03 La puerta entre las dos
El punto de costura es una sola puerta, Bab el Bhar, la antigua puerta del mar. Durante siglos marcó el límite de la ciudad amurallada por el lado que miraba al agua; hoy la muralla ya no está y el arco se ha quedado exento, en medio de una plaza.
Cruzarlo dura tres segundos y cambia todo: se acaba la calle recta y empieza el zoco, se apaga el ruido de los coches y aparece el de los talleres, y la orientación deja de depender del plano para depender de la memoria. Pocas ciudades ofrecen una transición tan corta entre dos maneras de construir.

04 El lago, el mar y la línea de tren
Túnez no da directamente al Mediterráneo: da a una laguna, el lago de Túnez, unida al golfo por un canal que termina en el puerto de La Goulette. Esa lámina de agua poco profunda es lo primero que se ve desde cualquier altura de la ciudad, con el perfil doble del Bou Kornine al otro lado.

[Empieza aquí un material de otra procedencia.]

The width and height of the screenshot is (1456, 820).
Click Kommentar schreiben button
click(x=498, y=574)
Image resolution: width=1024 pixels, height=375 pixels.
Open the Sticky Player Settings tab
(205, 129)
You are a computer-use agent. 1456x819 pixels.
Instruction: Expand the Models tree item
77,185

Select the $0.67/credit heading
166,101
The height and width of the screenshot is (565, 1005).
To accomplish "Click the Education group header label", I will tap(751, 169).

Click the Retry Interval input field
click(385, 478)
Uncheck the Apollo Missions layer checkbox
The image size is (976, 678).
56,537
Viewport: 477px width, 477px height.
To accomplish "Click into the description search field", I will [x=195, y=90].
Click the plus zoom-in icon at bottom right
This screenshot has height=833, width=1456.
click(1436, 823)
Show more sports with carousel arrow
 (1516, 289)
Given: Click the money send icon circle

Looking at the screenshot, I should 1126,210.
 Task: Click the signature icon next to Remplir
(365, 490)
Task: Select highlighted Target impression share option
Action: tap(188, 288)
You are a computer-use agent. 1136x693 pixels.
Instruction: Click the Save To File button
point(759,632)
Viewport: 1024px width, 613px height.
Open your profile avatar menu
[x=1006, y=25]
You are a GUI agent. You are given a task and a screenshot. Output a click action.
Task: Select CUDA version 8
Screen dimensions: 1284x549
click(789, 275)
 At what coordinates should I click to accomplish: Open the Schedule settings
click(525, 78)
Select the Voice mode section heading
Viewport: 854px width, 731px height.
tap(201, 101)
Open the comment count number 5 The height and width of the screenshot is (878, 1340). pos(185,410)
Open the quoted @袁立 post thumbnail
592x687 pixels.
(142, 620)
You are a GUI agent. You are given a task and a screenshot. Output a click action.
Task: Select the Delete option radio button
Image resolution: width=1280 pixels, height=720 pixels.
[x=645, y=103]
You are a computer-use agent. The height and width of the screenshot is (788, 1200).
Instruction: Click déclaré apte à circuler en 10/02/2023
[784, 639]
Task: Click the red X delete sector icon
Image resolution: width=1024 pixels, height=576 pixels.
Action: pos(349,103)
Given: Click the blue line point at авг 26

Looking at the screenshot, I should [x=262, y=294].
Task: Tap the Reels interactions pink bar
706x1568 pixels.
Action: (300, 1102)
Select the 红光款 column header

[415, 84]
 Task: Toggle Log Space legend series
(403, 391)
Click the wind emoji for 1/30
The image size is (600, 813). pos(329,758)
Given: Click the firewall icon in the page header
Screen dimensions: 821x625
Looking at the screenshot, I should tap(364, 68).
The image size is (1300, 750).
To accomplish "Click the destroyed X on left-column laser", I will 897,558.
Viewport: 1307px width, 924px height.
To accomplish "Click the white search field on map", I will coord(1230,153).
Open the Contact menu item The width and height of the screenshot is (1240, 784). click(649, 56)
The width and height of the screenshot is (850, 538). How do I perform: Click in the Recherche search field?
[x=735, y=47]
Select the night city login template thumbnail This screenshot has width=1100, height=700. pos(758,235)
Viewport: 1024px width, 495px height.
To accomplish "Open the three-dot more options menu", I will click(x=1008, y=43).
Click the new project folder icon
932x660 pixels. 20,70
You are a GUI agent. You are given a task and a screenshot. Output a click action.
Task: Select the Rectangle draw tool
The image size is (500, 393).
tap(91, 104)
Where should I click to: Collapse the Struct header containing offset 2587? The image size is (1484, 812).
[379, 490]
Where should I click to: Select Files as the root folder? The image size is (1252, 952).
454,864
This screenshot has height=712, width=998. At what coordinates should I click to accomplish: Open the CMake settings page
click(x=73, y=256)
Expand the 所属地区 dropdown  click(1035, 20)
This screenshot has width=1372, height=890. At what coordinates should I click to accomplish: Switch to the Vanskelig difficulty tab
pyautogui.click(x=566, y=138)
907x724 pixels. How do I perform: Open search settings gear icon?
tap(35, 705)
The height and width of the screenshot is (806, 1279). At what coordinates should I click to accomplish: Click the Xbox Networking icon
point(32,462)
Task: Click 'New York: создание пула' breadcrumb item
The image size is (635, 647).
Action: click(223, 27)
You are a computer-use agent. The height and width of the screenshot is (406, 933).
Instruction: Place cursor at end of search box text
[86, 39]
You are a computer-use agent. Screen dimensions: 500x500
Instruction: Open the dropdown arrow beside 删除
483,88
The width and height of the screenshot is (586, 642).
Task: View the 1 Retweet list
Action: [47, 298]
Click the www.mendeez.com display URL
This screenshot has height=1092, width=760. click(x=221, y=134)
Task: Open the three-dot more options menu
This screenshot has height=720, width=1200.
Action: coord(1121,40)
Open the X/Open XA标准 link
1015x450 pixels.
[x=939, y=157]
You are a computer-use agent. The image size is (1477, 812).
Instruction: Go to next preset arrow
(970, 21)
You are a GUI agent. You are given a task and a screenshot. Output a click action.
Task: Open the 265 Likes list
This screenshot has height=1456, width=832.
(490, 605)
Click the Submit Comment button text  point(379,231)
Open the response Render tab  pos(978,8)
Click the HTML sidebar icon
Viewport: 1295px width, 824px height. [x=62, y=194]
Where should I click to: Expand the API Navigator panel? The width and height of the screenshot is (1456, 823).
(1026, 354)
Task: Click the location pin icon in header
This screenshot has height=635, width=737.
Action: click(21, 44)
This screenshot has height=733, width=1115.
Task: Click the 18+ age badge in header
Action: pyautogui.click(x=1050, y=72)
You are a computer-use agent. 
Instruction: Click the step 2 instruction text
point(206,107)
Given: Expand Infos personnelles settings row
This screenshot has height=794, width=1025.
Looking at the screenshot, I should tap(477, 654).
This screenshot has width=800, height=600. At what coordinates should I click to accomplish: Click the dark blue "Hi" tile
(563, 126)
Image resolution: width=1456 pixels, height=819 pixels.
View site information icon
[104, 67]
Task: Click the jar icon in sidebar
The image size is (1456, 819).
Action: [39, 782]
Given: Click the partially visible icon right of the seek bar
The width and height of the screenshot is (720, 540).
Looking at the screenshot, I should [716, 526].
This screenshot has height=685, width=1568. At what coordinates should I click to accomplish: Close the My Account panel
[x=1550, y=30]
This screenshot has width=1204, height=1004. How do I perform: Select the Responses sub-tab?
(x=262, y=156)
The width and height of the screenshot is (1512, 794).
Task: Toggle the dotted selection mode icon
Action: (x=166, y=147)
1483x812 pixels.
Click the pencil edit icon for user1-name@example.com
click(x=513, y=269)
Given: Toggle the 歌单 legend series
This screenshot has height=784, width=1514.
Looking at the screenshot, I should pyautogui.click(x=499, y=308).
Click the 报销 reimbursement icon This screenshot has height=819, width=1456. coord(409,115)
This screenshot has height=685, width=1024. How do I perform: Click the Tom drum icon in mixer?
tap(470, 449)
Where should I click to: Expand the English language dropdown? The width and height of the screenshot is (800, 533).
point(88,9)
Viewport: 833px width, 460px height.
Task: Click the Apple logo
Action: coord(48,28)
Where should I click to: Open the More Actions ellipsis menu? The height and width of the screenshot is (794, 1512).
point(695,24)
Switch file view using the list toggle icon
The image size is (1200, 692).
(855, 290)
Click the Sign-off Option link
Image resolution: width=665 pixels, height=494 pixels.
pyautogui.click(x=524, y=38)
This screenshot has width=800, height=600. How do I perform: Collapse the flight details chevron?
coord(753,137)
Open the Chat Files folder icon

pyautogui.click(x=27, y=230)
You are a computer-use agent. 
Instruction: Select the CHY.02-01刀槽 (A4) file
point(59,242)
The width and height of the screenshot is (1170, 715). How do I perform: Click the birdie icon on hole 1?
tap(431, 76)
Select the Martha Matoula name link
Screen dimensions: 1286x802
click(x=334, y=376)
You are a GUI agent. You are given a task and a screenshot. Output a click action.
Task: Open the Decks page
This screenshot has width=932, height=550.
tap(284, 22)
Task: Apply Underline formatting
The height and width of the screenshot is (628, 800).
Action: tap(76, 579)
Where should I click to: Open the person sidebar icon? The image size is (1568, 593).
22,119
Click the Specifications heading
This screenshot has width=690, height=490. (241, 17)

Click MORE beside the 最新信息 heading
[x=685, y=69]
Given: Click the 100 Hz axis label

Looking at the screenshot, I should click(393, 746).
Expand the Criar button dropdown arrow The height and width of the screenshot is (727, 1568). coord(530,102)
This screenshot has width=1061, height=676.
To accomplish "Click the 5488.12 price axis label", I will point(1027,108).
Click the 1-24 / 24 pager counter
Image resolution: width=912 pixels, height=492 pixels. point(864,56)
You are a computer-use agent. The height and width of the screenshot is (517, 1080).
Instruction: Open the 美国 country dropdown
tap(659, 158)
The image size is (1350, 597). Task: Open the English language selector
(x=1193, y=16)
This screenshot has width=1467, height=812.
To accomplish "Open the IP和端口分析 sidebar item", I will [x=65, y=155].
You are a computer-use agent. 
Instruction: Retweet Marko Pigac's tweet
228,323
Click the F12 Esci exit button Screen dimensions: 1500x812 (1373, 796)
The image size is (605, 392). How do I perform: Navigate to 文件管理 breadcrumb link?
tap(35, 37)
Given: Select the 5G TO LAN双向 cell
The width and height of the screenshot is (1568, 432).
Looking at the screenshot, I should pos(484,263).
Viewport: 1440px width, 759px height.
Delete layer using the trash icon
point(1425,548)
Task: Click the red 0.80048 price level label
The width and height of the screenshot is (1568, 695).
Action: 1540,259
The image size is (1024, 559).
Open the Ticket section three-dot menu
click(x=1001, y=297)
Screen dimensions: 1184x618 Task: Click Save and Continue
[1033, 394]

El lago también organiza los desplazamientos. Una línea de tren ligero cruza hacia la costa y enlaza en pocos minutos con Cartago, Sidi Bou Said y La Marsa. Es decir: el yacimiento arqueológico y el pueblo blanco más fotografiado del país son, en la práctica, barrios de la capital.

05 La huella
Lo que queda de Túnez es el contraste, y el hecho de que se recorra a pie. En un cuarto de hora se pasa de un zoco cubierto a una avenida con ficus, y de ahí a un andén desde el que se llega al mar.
Es una capital que no necesita ser espectacular porque es densa. Su mérito no está en un monumento concreto, sino en cuántas cosas distintas caben en muy poco espacio y en lo bien que se nota, al cruzar una puerta, dónde termina una lógica y empieza otra.